**Text segment**
********
Israel’s president Wednesday gave opposition leader Yair Lapid a mandate to form a government after Prime Minister Benjamin Netanyahu’s failed effort, following the nation’s fourth inconclusive vote in less than two years.
“I have spoken to Yair Lapid and told him I am giving him the (28-day) mandate,” President Reuven Rivlin said, adding that it was clear that the centrist former television anchor “has the best chance to form a government”.
Lapid, 57, now has four weeks to build a coalition.
Earlier in the day, President Rivlin met with Yesh Atid party’s chairman, Lapid, and Yamina party’s chairman, Naftali Bennett at the President’s Residence.
At his request, the rest of the party leaders submitted their recommendations for the second mandate. Lapid received recommendations from 56 lawmakers and Bennett from only his party’s seven, the Jerusalem Post reported.
Netanyahu, 71, who is facing trial on a series of graft charges, was tasked by President Rivlin to put together a government on April 6 following inconclusive polls, the fourth in the last two years.
********
**Records shown**
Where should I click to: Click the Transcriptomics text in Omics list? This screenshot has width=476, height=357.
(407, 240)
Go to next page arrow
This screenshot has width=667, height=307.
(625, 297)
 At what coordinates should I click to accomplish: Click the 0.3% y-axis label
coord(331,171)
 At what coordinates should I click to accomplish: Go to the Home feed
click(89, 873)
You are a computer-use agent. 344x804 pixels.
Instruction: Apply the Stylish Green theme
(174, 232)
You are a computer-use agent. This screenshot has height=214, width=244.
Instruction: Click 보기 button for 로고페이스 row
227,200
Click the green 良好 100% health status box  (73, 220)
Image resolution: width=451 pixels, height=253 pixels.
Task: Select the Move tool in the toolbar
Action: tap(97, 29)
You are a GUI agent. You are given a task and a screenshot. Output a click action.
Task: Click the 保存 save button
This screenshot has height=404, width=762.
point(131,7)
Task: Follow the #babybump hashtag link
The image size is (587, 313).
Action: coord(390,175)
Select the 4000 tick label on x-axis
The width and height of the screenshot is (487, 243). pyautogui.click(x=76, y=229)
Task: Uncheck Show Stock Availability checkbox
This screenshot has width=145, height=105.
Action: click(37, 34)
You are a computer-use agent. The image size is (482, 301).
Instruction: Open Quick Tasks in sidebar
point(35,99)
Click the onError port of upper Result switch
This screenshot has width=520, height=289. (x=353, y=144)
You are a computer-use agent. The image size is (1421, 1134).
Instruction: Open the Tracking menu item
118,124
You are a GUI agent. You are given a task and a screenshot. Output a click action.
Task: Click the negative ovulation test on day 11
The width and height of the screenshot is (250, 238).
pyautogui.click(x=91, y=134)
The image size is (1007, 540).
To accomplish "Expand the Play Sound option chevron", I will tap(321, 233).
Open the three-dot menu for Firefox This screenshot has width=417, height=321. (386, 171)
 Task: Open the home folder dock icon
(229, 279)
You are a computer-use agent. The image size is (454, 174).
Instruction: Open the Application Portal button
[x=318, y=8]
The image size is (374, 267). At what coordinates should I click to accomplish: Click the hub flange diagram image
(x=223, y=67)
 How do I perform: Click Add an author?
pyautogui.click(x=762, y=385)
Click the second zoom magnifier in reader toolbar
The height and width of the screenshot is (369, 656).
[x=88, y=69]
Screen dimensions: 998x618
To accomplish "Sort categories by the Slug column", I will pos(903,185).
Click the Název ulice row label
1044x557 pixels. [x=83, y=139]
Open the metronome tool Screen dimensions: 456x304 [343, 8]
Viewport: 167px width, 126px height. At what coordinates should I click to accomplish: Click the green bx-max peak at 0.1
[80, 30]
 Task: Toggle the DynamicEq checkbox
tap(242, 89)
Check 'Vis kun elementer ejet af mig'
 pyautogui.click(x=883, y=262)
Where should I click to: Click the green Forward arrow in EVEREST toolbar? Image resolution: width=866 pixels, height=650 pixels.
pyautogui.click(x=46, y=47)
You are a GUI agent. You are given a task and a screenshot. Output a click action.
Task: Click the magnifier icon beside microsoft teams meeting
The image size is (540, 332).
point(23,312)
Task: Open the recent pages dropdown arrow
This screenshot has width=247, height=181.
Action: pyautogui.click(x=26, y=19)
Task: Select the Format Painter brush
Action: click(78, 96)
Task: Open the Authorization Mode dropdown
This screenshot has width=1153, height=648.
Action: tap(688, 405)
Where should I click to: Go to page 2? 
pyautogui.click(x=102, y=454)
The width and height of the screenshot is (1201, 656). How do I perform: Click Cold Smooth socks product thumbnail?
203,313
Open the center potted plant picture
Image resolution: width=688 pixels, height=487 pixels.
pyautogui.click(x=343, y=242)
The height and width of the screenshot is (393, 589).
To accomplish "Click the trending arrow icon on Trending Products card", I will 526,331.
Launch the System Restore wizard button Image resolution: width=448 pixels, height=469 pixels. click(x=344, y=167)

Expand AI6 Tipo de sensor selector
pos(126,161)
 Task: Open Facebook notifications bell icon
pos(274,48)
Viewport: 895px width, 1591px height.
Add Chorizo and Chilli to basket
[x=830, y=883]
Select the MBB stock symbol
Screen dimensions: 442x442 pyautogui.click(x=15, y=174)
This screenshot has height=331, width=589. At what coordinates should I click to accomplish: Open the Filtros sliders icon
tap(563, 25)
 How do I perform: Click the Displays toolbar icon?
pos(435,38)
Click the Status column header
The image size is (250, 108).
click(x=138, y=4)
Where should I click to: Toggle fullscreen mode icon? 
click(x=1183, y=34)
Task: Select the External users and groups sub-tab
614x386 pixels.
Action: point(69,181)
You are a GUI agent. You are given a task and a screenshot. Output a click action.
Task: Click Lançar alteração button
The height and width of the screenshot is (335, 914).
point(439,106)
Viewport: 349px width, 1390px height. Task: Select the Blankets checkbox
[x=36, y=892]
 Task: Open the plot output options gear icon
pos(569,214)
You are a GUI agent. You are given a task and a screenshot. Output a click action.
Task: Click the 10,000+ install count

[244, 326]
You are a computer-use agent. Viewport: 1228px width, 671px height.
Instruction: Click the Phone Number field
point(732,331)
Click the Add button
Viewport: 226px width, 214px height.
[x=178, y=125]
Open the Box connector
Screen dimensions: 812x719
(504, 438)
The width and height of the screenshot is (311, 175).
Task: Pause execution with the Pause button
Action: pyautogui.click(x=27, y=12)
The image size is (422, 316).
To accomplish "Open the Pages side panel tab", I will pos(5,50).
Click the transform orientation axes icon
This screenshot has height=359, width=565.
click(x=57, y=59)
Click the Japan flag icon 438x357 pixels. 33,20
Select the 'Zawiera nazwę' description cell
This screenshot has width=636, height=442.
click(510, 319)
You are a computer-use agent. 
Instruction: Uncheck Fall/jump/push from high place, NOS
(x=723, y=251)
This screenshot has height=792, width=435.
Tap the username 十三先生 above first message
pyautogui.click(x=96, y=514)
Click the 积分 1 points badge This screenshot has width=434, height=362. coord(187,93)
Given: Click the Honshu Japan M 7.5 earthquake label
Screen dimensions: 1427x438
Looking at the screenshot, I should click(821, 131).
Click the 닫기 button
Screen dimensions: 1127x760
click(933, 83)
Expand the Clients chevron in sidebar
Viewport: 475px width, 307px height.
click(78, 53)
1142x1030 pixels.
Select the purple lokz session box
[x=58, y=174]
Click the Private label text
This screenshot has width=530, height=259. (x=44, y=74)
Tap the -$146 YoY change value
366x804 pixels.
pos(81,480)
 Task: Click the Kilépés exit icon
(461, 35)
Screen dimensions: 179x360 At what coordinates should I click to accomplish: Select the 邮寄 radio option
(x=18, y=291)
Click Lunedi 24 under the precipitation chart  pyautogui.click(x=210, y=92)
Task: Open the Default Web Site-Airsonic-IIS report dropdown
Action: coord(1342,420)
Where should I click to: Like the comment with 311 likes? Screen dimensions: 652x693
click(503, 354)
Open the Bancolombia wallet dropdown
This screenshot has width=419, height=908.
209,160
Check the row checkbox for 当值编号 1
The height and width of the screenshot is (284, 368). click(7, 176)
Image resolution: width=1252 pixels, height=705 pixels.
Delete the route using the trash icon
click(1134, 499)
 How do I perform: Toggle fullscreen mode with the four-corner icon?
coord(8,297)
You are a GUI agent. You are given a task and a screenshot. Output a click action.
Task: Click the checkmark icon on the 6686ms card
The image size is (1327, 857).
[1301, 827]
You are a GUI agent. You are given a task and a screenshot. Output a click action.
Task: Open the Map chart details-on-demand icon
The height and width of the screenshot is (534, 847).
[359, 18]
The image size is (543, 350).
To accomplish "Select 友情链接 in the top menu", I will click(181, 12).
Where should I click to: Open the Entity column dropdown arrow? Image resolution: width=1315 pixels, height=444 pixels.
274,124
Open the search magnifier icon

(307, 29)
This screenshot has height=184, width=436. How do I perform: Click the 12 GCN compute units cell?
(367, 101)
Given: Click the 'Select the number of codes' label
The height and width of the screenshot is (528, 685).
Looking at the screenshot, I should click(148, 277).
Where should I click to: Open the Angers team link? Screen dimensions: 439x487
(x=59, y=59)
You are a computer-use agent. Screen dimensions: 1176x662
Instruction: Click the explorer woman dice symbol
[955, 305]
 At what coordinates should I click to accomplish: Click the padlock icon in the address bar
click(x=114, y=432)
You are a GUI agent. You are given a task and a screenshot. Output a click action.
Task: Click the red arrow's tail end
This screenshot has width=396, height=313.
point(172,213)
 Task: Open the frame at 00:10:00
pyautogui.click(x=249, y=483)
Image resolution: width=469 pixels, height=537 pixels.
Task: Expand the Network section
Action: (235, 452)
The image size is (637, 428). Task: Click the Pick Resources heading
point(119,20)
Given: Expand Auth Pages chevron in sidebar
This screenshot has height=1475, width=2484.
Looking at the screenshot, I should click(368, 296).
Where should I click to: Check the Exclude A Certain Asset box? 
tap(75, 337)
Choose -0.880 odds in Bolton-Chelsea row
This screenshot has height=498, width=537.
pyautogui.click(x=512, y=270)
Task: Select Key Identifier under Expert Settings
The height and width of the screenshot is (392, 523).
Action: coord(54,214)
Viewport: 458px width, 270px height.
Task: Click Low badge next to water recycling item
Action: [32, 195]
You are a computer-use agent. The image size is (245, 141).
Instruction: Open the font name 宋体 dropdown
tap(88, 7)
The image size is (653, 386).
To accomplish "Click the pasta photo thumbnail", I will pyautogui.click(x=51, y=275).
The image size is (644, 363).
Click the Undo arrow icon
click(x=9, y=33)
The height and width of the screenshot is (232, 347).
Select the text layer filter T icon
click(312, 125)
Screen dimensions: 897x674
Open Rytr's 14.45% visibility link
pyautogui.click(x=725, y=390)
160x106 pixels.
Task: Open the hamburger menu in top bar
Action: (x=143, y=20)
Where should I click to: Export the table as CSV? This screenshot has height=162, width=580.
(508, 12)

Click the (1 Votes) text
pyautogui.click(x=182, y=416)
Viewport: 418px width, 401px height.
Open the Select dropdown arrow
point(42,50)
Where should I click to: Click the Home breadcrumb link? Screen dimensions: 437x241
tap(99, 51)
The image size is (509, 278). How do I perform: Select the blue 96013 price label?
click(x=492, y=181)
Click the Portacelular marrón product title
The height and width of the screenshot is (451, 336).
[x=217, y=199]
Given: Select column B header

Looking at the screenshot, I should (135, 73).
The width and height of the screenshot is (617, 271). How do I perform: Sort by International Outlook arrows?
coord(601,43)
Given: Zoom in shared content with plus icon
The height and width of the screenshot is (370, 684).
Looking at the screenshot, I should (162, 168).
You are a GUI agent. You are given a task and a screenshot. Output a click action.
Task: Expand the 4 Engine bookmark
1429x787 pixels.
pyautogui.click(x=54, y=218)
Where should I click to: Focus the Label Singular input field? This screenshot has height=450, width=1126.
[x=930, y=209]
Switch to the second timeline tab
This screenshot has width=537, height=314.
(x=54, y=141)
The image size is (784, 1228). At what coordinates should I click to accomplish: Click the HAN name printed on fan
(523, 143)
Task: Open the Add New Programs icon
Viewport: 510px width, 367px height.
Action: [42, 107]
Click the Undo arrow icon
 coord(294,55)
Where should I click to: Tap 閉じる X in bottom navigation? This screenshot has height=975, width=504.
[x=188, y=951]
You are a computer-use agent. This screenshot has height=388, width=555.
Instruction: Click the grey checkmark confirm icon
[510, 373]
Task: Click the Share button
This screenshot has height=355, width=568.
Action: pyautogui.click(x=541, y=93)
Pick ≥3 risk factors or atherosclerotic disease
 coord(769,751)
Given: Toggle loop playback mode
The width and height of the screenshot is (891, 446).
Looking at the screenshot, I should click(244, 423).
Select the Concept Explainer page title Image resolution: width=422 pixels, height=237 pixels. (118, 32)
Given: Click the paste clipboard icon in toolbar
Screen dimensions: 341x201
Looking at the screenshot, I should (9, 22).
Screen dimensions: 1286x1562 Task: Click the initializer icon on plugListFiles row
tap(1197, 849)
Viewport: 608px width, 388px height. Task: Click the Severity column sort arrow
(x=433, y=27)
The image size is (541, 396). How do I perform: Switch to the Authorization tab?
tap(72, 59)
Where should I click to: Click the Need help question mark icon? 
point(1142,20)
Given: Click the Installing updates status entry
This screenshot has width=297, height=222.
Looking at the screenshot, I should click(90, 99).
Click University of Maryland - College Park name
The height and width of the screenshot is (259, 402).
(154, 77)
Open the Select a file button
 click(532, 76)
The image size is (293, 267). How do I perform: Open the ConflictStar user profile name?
********
**Problems to work on**
• a. In the article on Israel's government mandate, how many lawmakers recommended Lapid?
• b. Copy the article on Israel's government mandate word for word, from "Netanyahu, 71, who" to "last two years.".

**Task answers**
• a. Lapid received recommendations from 56 lawmakers.

• b.
Netanyahu, 71, who is facing trial on a series of graft charges, was tasked by President Rivlin to put together a government on April 6 following inconclusive polls, the fourth in the last two years.